In a bold bid to settle humanity’s most pressing geopolitical question—"Do tanks really beat everything?"—Wibble News embedded with the 7th Armored Division at Fort Tankington. The mission: deploy a 68-ton M1A2 Abrams against a series of "threats" ranging from mildly inconvenient to utterly benign. The results? A catastrophic blow to tank supremacy and several traumatized staplers.

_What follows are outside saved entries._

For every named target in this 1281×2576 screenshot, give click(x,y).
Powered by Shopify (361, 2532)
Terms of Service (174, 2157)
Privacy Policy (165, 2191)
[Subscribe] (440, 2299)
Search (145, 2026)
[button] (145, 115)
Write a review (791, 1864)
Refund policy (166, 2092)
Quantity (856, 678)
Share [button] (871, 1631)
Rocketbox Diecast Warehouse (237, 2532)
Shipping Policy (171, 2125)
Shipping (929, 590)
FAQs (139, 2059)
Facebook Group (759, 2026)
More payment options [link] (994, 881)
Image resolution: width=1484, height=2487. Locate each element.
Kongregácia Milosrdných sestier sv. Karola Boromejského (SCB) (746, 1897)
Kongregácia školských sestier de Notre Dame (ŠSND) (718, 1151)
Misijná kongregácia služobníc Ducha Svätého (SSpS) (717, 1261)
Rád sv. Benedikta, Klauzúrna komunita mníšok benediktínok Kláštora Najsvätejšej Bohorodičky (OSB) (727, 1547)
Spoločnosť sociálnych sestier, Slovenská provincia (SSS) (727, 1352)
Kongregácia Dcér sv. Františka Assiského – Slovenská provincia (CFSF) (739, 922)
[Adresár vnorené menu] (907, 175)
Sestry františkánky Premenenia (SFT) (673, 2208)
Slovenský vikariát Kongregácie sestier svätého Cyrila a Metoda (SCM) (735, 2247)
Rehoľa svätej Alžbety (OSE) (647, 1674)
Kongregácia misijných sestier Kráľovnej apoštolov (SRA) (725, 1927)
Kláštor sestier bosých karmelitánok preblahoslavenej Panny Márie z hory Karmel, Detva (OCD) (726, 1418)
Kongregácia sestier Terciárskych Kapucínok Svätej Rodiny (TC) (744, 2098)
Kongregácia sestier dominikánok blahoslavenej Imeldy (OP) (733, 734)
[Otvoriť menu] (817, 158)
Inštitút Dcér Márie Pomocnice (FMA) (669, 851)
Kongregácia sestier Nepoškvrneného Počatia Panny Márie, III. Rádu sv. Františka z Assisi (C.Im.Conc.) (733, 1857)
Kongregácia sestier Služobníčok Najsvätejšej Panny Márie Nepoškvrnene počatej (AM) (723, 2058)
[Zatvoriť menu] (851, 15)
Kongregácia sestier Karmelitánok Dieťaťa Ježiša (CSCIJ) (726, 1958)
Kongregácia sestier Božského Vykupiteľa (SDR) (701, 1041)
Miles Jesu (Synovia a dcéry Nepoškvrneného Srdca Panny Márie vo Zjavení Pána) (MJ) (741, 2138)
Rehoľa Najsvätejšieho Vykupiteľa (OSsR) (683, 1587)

The Abrams, christened Betsy by her crew, rumbled onto the testing range at dawn, its 120mm smoothbore cannon gleaming with patriotic menace. First target: a single, unassuming garden gnome named Reginald. "Reginald represents asymmetric non-state actors," explained Colonel Chip "Boomstick" Reynolds, adjusting his aviators. "If Betsy can’t neutralize him, we’re all doomed." The tank fired. Reginald survived, unscathed, while Betsy’s recoil shattered three folding chairs and a nearby piñata filled with expired coupons. "Tactical victory!" yelled Reynolds. "Reginald is now psychologically compromised!"
Next, Betsy faced a brigade of rubber ducks—300 strong—deployed across a kiddie pool by "insurgent" interns. The ducks, armed only with existential dread and squeak-based communication, proved unnervingly resilient. Rounds ricocheted off their buoyant bodies, sending one duck spinning into the tank’s barrel. "Cease fire!" screamed Sergeant Hank "Squish" Malone as Betsy’s engine choked on a stray rubber limb. "They’re everywhere! One’s in the periscope!" The ducks advanced, bobbing relentlessly. By noon, Betsy was immobilized under a quacking tidal wave of yellow. "They exploited our squishability," Malone wept, clutching a soggy rubber duck to his chest. "It’s over. The ducks win."
The final test—a lone Post-it note stuck to a whiteboard—ended in bureaucratic surrender. Betsy’s crew attempted to "neutralize the adhesive threat" with a flamethrower, only to ignite a stack of TPS reports. As smoke engulfed the range, the Post-it remained, its cheerful "MEETING @ 3 PM :)" message unblemished. "We’ve been outmaneuvered," admitted Reynolds, now filling out Form DD-214 in crayon. "Turns out tanks can’t beat passive-aggressive office culture. Or rubber."
In related news, the rubber ducks have demanded a seat at the UN Security Council. They arrive bearing squeaky toys.